If there is a problem with the masonry quality of the refractory bricks, the service life of the refractory bricks will be significantly shortened, and the refractory bricks may fall off in only one week. However, due to the gradual maturity of coal-water slurry gasification technology, the phenomenon of serious erosion of refractory bricks due to problems with masonry quality rarely occurs.
burner size
For the refractory bricks in the furnace, the local refractory bricks are seriously damaged instead of uniformly ablated, which indicates that the structure of the burner is unreasonable, and the size of the burner should be improved.
Through the inspection of the refractory bricks in the furnace, it is found that the damage of the refractory bricks is in the shape of steamed buns, that is, the middle is large and the edges are sunken.
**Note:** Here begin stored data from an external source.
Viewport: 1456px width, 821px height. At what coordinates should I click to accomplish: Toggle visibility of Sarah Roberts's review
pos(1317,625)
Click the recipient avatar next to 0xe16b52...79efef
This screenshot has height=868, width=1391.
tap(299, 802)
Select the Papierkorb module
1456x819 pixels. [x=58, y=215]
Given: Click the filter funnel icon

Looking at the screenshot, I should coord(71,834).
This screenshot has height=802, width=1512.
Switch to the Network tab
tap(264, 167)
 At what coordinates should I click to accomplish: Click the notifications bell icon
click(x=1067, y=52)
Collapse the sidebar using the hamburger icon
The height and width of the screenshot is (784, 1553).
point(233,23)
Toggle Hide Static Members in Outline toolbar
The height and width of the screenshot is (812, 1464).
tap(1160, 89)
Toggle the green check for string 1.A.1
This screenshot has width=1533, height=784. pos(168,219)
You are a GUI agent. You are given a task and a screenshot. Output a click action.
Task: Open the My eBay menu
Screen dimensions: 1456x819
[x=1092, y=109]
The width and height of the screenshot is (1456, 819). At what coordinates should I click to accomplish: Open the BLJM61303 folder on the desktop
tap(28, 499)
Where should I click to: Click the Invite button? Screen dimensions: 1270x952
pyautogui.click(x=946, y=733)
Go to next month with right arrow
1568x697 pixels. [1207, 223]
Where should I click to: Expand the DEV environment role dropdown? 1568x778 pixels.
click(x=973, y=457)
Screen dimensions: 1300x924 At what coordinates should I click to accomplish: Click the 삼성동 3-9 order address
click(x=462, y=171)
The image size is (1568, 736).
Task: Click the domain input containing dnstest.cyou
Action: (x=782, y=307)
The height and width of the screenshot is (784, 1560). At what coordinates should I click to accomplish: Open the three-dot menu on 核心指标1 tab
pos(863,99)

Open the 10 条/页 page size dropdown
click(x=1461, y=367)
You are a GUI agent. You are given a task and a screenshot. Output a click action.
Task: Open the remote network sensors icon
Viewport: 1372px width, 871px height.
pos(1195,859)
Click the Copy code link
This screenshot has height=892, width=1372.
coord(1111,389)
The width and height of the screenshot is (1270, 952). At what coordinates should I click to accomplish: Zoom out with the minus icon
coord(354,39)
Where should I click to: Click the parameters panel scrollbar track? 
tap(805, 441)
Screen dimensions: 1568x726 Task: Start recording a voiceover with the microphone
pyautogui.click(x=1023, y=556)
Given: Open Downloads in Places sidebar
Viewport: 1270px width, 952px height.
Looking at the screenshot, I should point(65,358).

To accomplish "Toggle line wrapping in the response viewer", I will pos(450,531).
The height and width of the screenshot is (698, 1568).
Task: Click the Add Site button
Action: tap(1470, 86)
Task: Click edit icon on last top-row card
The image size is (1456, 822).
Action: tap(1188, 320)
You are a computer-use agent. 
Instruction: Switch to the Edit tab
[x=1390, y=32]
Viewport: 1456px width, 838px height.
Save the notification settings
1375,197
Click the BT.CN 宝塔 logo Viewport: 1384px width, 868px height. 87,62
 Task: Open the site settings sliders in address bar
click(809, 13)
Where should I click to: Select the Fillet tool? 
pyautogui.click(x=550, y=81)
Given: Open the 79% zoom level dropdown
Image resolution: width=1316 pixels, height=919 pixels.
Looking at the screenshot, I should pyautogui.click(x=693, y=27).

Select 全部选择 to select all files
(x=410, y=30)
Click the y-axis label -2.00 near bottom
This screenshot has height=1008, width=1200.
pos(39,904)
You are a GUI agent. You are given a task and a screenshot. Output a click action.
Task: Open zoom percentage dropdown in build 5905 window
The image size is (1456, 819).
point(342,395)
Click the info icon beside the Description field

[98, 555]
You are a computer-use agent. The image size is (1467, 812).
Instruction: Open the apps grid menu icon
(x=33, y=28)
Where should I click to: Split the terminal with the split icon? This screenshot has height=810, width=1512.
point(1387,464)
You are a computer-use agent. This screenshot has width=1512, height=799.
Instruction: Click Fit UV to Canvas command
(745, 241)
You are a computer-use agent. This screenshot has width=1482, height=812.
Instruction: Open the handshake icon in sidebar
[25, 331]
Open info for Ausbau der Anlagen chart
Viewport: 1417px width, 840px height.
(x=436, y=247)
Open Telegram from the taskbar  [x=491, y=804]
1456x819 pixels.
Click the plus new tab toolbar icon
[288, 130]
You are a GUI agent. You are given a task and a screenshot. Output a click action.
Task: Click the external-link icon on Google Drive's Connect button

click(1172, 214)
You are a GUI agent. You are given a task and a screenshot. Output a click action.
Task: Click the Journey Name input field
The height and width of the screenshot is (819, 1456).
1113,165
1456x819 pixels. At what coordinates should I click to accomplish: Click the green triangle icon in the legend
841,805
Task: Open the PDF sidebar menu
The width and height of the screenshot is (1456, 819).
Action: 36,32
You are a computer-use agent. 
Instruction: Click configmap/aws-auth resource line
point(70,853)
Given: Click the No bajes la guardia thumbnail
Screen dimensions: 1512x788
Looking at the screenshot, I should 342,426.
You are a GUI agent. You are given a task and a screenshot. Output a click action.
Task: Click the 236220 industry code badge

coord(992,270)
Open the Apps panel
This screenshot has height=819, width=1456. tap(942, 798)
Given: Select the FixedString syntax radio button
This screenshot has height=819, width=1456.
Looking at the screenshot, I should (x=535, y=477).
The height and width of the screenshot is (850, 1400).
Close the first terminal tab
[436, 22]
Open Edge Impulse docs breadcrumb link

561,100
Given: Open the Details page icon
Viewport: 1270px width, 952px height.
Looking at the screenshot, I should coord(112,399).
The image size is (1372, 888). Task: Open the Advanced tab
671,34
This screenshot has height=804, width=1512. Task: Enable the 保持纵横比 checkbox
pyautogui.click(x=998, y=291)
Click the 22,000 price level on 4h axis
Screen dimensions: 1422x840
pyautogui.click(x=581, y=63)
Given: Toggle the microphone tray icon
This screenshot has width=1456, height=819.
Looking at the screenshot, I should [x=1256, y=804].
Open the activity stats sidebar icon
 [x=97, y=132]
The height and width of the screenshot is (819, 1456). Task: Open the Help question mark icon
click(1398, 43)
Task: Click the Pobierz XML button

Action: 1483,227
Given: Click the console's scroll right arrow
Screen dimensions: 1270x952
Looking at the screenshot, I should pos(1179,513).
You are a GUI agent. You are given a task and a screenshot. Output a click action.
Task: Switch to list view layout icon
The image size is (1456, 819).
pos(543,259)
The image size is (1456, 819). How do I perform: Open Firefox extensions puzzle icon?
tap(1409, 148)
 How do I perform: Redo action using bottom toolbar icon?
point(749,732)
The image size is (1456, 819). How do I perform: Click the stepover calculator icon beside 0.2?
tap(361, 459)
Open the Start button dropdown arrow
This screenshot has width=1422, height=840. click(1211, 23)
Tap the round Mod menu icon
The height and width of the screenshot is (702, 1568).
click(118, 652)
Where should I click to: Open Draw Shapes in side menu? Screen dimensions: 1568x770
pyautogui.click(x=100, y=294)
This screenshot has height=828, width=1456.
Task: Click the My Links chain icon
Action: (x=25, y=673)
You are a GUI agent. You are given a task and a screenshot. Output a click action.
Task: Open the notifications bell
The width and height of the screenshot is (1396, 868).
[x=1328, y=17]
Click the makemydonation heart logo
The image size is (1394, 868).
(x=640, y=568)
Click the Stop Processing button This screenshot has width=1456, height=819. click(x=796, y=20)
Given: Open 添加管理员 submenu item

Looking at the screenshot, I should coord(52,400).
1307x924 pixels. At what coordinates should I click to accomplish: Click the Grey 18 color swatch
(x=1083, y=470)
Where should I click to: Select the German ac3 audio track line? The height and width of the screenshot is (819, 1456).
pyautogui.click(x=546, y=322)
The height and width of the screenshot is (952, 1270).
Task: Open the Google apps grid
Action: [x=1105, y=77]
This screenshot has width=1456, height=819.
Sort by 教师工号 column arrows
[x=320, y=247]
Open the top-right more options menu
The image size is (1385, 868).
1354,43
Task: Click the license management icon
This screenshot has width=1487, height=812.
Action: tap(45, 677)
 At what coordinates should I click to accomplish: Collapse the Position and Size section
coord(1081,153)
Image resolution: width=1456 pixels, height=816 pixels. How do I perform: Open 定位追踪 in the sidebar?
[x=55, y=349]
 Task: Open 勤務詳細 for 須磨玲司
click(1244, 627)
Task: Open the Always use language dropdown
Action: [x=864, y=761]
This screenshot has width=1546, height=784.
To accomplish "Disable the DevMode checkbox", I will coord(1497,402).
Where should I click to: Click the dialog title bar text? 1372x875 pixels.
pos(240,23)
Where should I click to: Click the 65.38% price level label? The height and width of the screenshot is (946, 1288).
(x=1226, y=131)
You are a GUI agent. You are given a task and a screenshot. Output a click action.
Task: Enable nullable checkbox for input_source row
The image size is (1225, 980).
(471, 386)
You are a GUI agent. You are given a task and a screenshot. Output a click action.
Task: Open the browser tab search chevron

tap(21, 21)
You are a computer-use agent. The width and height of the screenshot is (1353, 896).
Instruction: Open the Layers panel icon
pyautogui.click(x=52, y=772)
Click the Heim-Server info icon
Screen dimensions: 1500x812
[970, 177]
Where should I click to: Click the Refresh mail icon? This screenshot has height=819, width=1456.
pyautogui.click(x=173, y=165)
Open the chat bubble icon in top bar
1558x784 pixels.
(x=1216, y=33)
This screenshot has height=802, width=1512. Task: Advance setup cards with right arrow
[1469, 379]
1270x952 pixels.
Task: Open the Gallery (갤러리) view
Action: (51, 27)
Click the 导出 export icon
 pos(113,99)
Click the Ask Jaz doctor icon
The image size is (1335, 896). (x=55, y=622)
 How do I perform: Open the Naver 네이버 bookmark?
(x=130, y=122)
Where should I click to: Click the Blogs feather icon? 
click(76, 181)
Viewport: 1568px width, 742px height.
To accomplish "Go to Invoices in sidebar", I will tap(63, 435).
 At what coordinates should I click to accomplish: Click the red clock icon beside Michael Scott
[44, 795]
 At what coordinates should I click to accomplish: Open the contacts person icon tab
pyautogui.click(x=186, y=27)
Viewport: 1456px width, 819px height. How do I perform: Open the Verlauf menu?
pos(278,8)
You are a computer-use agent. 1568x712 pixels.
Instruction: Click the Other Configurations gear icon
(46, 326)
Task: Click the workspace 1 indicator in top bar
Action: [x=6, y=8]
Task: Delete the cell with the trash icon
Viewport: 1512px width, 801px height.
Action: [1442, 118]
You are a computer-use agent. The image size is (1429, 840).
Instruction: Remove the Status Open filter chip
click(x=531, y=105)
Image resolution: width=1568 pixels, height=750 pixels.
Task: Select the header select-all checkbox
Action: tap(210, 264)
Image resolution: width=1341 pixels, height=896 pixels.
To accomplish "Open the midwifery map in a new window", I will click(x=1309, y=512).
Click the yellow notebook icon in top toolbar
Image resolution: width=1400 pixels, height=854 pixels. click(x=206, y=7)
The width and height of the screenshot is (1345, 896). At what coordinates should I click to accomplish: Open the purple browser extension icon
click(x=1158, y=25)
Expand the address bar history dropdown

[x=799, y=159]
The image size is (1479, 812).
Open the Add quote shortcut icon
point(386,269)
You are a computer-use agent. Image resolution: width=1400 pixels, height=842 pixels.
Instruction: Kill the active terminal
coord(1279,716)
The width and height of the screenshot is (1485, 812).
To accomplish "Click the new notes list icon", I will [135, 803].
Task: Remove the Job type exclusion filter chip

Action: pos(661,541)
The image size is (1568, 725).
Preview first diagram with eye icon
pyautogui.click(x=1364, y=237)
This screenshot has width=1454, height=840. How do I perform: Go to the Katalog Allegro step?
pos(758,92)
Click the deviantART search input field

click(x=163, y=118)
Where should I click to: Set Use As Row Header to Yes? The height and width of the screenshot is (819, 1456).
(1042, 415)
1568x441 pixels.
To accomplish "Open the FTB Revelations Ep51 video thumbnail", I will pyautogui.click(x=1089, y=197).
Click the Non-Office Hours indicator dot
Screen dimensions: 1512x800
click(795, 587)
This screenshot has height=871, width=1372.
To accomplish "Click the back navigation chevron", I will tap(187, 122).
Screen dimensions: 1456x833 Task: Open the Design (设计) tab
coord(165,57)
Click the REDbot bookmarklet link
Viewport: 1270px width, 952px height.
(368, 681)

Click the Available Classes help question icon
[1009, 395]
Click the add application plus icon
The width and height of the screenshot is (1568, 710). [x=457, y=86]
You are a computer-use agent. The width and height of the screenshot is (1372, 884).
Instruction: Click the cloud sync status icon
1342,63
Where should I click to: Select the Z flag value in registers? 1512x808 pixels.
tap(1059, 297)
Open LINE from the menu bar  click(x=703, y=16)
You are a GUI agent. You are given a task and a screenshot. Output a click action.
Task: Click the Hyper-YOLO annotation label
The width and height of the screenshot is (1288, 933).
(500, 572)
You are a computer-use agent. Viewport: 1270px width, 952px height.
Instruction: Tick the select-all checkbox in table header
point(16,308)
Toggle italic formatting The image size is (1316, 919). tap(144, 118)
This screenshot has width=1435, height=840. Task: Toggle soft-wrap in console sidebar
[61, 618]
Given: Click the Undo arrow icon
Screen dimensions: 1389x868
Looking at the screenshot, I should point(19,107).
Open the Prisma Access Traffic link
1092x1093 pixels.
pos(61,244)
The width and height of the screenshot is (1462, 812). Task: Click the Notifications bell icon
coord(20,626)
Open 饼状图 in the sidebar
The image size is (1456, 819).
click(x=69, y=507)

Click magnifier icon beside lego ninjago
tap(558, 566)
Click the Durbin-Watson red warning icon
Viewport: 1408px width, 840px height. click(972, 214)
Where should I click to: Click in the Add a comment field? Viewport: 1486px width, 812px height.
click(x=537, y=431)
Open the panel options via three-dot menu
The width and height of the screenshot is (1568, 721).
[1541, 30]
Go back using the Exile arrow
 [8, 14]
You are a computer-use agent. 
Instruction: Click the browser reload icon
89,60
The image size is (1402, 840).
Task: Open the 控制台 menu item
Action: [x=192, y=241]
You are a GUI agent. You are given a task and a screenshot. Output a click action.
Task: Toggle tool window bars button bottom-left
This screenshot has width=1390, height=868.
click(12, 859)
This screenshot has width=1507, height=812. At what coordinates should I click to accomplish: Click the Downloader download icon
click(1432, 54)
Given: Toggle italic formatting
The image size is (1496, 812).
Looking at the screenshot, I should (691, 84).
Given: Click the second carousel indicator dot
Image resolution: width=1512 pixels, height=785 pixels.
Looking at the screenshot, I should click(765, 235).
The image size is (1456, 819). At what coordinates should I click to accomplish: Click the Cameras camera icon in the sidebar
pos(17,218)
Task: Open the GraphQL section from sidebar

According to the analysis of the damage form of our company’s current refractory bricks, the size of the burner gap is seriously unreasonable. In order to prevent the steamed bread-like erosion of the refractory bricks, the epoxy channel of the burner should be transformed. In April 2014, the burner was reconstructed, and the diameter of the outer end of the outer channel of the nozzle was enlarged from the previous 41mm to 42mm. After the transformation, the main oxygen flow rate of the burner can be reduced to 10m/s, and the service life of the refractory brick is greatly prolonged.
Conclusion
By changing the size of the burner, the service life of the refractory brick is significantly improved. In order to further improve the service life of refractory bricks, efforts should be made to control the temperature, control the number of starts and stops, strictly control the operating temperature of the gasifier <1250 ° C, and prevent the furnace temperature from rising due to human judgment errors; Continue to change the size of the burner. Through theoretical calculation, the main oxygen channel of the burner is expanded to 43mm, and the main oxygen flow rate is expected to be reduced to 125m/s, which can play a decisive role in prolonging the service life of the refractory brick.